Now that was certainly uninformed bullshit! But uninformed bullshit is my specialty here!
The season ahead
Some are saying that this season looks like nine or ten wins. They ALWAYS say that. Pre-season rankings are bullshit. Who gives a flying fuck if some clowns claiming to be “sports journalists” (an oxymoron if there ever was one), who use the present tense to describe future events want to waste their otherwise useless time concocting pro-forma pecking orders? (If you don’t know it by now, the current vogue sportstalk elimination of the future tense is an abomination that I despise. Stoopid grammatical crap like that drives my Aspy ass up the wall). Anyhow, they’re saying “Penn State wins 9-10 games this year,” not Penn State will win 9-10 games this year.” BFD. Get over it. OK, I will. If you can’t fight ’em, join ’em!
Worst Case
I say Penn State wins fewer than nine games this year — if West Virginia wins the opener. How does WVU, a much inferior team in the minds of the PSU homeys, aka, the Sanguinarians, pull off the win? (OOPS — I almost wrote “How WILL WVU pull off the win. Not good. Not using vogue sportswriter bullshit grammar. Slap on the wrist! Oy vey!). I don’t know but let’s say West Virginia wins. (Wait, we could try the subjunctive there: “Were West Virginia to win…” Not a chance! Let’s blow some bad grammar!). We can then posit that the setback plus the ill-preparedness that got them there will influence the rest of the season for the Nittany Lions. Everybody factors in tOSU and Michigan as hard-wired losses, and then they say Penn State loses one more. Or half a game more. I say, lose to West Virginia and you have a six- to eight-win season ahead. But the season ahead is all present tense. Penn State wins one here and one there, Penn State loses one here and one there, the season comes, the season goes, and when all is said and done, Penn State goes to a Bowl Game. The Toilet Bowl in Kohler, WI or the Orange Bowl in Miami, as 247 Sports predicts (the kings of bad sportstalk grammar)? No one knows until the season ends.
Best Case
In the next poorly expressed scenario, Penn State beats West Vagina in the opener, and then they easily knock off the Blue Hens, but beware the Bulimia Boys!
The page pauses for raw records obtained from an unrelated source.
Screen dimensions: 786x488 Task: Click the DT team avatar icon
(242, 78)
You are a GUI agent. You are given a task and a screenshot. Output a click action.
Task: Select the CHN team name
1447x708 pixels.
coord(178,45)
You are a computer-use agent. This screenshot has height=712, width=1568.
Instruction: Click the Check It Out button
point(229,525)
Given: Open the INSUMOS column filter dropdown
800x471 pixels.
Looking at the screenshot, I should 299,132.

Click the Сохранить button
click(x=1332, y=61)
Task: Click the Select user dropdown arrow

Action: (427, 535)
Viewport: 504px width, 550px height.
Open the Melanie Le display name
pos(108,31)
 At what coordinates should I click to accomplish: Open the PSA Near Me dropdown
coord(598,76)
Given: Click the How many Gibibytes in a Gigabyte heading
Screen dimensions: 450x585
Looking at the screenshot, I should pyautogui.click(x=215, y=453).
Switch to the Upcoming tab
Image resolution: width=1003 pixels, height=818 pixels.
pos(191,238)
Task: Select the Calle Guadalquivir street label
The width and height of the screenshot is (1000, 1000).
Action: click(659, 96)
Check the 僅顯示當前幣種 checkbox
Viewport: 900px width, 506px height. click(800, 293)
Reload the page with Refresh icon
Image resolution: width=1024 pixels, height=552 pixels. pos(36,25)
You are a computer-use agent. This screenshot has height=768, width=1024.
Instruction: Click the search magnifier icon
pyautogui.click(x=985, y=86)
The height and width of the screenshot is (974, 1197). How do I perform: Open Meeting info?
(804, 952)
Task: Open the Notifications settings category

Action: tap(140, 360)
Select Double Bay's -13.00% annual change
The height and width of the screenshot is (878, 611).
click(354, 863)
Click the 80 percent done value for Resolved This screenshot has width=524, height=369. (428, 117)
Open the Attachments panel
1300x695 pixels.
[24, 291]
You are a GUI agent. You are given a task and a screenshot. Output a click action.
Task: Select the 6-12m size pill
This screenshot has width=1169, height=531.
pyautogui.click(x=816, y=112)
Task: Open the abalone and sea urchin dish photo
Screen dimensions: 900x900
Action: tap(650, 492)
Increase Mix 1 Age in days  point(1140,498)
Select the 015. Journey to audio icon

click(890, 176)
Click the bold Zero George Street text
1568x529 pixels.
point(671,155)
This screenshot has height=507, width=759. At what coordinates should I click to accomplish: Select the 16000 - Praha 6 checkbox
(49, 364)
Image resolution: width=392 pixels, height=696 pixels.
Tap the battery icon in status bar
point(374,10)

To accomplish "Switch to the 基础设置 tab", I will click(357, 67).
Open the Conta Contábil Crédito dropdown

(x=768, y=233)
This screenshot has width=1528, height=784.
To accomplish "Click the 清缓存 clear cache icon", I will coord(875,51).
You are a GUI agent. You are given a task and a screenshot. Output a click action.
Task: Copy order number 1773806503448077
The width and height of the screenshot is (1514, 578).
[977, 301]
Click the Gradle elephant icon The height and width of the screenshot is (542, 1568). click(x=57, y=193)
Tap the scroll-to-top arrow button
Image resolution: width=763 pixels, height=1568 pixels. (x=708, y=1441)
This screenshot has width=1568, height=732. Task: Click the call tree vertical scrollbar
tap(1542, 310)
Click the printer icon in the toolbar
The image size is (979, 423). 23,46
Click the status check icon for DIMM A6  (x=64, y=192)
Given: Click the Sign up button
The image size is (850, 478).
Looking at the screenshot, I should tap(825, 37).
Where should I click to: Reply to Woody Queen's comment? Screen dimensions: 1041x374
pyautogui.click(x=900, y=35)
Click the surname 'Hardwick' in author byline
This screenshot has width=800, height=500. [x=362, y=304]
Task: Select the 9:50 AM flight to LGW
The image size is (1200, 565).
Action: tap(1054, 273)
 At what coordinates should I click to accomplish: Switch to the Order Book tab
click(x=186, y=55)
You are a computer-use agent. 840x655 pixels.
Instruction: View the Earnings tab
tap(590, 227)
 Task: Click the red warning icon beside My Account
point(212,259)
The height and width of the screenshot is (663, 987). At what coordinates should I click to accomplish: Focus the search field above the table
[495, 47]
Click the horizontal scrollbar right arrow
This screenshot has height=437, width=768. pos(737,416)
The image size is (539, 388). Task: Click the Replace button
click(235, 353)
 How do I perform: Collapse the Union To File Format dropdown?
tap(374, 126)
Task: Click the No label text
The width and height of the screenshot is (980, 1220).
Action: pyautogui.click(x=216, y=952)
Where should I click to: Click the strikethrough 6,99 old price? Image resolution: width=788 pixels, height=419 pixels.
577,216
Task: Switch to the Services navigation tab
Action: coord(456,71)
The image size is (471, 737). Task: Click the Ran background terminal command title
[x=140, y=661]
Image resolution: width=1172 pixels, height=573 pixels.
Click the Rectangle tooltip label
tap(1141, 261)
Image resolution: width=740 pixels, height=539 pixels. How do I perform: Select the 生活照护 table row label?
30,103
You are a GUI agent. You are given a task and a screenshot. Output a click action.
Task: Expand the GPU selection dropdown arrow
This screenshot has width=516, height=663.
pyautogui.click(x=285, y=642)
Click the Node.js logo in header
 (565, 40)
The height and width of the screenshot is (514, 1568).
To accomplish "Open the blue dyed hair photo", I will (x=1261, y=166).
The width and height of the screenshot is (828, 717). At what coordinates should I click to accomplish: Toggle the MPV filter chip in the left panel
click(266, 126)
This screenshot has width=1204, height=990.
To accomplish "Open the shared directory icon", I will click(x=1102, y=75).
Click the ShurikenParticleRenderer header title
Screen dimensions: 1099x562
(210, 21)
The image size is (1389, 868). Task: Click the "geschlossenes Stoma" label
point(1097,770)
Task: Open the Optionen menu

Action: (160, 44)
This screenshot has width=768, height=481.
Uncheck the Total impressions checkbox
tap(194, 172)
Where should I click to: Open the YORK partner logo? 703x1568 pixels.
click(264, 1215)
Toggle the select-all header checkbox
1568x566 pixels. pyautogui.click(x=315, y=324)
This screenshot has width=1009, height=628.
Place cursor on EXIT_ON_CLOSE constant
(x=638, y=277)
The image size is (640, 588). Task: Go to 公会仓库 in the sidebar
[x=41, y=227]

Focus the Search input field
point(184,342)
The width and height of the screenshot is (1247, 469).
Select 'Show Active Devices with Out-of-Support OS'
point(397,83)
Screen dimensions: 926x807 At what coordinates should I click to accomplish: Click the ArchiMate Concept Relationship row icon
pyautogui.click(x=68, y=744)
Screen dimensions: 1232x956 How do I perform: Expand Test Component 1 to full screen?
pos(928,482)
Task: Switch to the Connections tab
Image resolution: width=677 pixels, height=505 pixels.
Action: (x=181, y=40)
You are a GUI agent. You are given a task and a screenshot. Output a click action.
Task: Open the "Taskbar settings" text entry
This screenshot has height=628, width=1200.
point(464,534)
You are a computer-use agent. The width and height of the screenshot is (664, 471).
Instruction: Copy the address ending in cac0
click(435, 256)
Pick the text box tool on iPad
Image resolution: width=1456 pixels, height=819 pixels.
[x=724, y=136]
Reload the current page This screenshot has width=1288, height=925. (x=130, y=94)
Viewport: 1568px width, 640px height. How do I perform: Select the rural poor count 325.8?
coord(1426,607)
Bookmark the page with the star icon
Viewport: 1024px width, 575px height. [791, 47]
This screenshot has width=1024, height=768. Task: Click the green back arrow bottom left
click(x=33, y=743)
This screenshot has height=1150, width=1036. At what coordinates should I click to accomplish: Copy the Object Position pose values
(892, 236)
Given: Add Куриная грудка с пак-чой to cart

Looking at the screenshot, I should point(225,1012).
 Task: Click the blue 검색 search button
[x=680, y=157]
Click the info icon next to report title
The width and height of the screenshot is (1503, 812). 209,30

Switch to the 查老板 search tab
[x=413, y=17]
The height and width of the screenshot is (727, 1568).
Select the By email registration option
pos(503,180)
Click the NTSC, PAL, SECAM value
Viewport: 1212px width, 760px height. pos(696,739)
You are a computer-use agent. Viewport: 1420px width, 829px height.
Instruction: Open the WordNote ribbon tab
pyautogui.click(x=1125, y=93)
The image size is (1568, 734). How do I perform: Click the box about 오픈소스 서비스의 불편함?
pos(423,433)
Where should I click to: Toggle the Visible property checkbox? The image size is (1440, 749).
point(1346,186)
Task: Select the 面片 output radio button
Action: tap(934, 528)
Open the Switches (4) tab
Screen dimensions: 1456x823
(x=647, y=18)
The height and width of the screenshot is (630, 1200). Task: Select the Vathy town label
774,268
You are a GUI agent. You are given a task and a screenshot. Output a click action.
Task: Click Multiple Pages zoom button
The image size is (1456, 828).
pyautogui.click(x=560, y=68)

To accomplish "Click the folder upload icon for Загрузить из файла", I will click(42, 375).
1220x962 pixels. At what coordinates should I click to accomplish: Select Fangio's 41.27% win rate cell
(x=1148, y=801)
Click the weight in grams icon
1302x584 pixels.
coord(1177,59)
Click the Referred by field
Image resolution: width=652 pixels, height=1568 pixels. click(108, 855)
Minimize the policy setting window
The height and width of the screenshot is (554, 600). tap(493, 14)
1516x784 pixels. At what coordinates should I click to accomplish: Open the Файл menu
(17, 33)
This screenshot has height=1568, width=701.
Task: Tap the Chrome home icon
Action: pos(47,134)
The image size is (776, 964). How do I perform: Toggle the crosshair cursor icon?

I think Bret will has (I couldn’t use the present here, because it would be confusing, so I invented a new tense) his Illiniweks primed and poised. No guaranteed win there. The Nits beat WVU and I can see a potential nine-game winning season, maybe, perhaps, peradventure. On the other hand, Iowa is ranked #25 in the bullshit pre-season polls, but they’re always tough, although we play them in St. Joe Memorial Stadium at Beaver Field this year. So, beat WVU and I’m going to say a minimum of eight wins. We can at least count on Delaware, Northwestern, UMass, Indiana, and Rutgers as sure things. Maryland and Moo U. are not assured. The Lions play at home against Iowa and Michigan, and travel to the Horseshoe for tOSU. The season ends away at Moo U. where the weather and history tell us it could go either way, although the Spartans are currently in perpetual “rebuilding mode.”
I’ll close this opening post by welcoming back my six readers who I hope are alive, well, and financially afloat. I look forward to another fun season of Penn State Football! Go State!